Engine development on K 9 and K 10 started in August 2012 by Gas Turbine Research Establishment (GTRE). A tender of joint venture on development of the engine was issued to engine manufacturers in 2015 for a foreign partner to help in developing the engine by combining both Kaveri engine technology with the joint-venture partners engine to create a 110–125 KTN thrust engine. On 19 February 2015 at the Aero India 2015 Tamilmani told reports that a tender of joint venture on development of the engine was issued to General Electric, Rolls Royce, Snecma, Eurojet, NPO Saturn to use current engine technology by combining Kaveri engine technology with JV engine to produce an engine capable of producing thrust of 110–125 kN. At Aero India 2015, Tamilmani confirmed the possibility of combining Kabini Core-engine with joint venture partner core engine I.e. with EJ 200, Snecma M88, NPO Saturn AL-31-117 or General Electric F414 to produce 110–125 KN of thrust . France made an unsolicited call to help in development of AMCA's engine with full access to the Snecma M88 engine and other key technology, while United States has offered full collaboration in the engine development with full access to the F-414 and F-135. During U.S President Barack Obama's visit on 25–27 January he pointed out a possibility of joint-development of a Hot-Engine, an advanced variable cycle engine capable of performing in hot weather conditions like those of India. Rolls-Royce was also pushing a deal for a joint venture engine by offering the co-development of a new engine based on the Kaveri and EJ2XX engines. In November, during the visit of Indian prime minister Narendra Modi to UK, Rolls-Royce again pushed the EJ2XX engine in a joint development proposal despite favouritism towards General Electric for a JV programme. In December U.S government made sign of support for full fledge transfer of technology including many classified information of F-414 engine in joint venture engine development. During Indian defence minister Manohar Parrikar's visit to the United States, the U.S defence secretary Ashton Carter and Parrikar discussed the matter of joint development of the engine.

Modular approach

AMCA uses a modular approach in its design, development and production. Most of the assembly and equipment are outsourced to both private firms and public sector undertakings. A consortium of more than 140 firms are taking part in the programme. This is a major departure from Hal's previous fighter aircraft, the HAL Tejas, which used in-house production with minor outsourcing. Additionally, AMCA uses a modular method of production in order to reduce the time required for development and production. This method of production also results in increased on-schedule delivery resulting in an increased rate of production. Firms participating in the programme include Hal as the prime contractor, while sub assembly is carried out by Tata Advanced Systems, Reliance Aerospace, Larsen & Toubro, and Godrej Aerospace. Sub-assembly carried out by sub-contractors includes the wings, tail, tail fins, raydome, rear fuselage and landing gear.

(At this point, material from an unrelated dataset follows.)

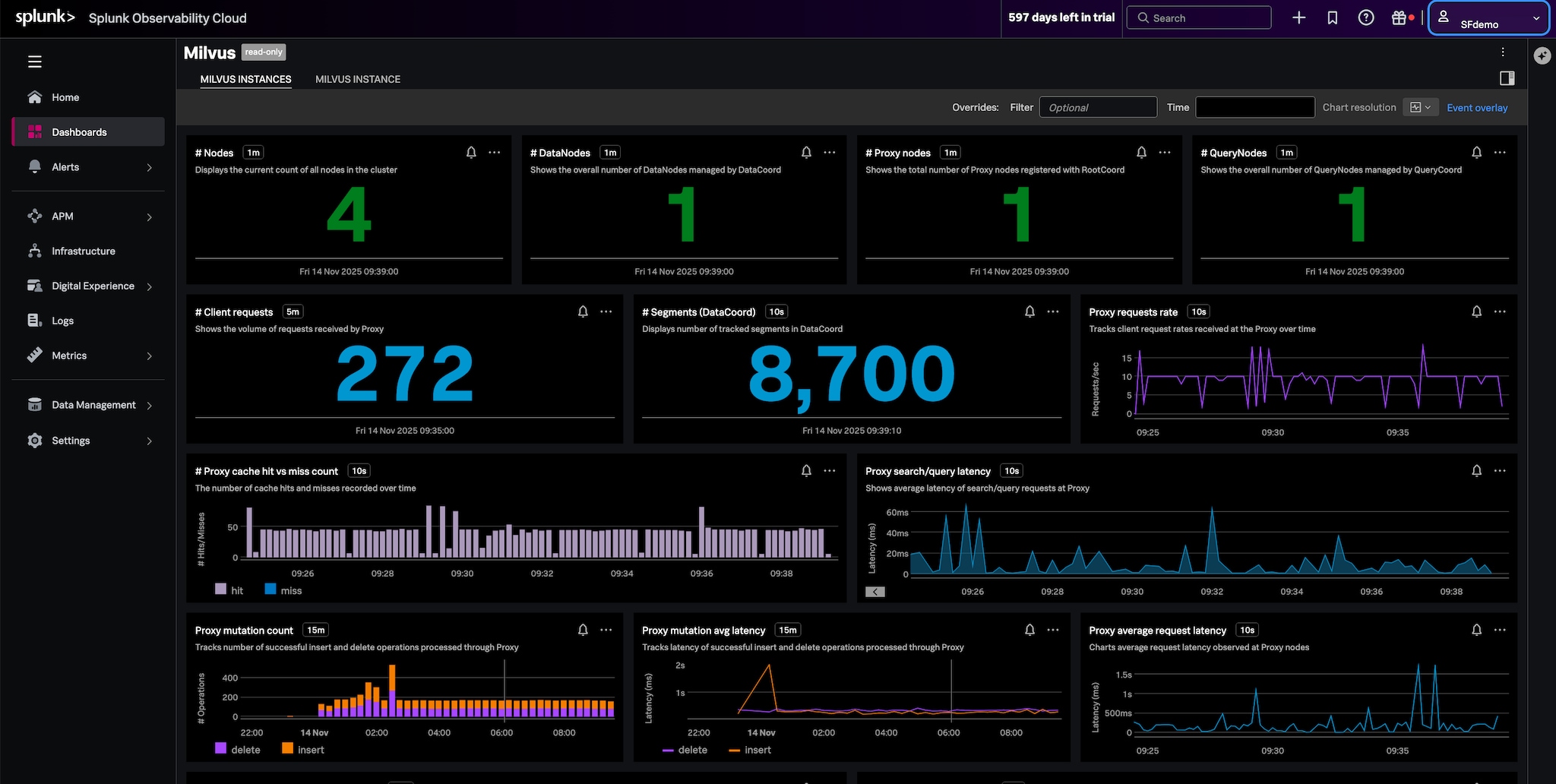
Task: Open the hamburger navigation menu
Action: 35,62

The development and production of the aircraft is carried out by four types of firm:

Prototype

At Aero India 2015, Dr. Tamilmani confirmed that two Technology Demonstrators and seven prototypes are planned and will go head with construction of the first prototype when funds are allocated in the later part of 2015. In January 2019, two technology demonstrator and four prototype are scheduled to go under various type of testing, analysis and development during testing phase. Aeronautical Development Establishment (ADE) constructed the two Technology Demonstrator and three prototype under modular construction method.

Overview

The HAL Advance Medium Combat Aircraft is a multirole fighter aircraft, with shoulder mounted diamond shaped trapezoidal wings, a profile with substantial area-ruling to reduce drag at transonic speeds, and an all-moving Canard-Vertical V-tail with large fuselage mounted Tail-wing. flight control surfaces include leading and trailing-edge flaps, ailerons, rudders on the canted vertical stabilizers, and all-moving tailplanes; these surfaces also serve as Air brakes. The cockpit features a single seat configuration which is placed high, near the air intakes and wings of the aircraft to provide good visibility to the pilot with a single bubble canopy construction. The aircraft features a tricycle landing gear configuration with a nose landing gear leg and two main landing gear legs. The weapons bay is placed on the underside of the fuselage between the nose and main landing gear. The AMCA is designed to produce a very small radar cross-section. To accomplish this it features serpentine shaped air-intakes to reduce radar exposure to the fan blade which increases stealth, uses an internal weapons bay and features the use of composites and other materials. The flight control surfaces are controlled by a central management computer system. Raising the wing flaps and ailerons on one side and lowering them on the other provides roll.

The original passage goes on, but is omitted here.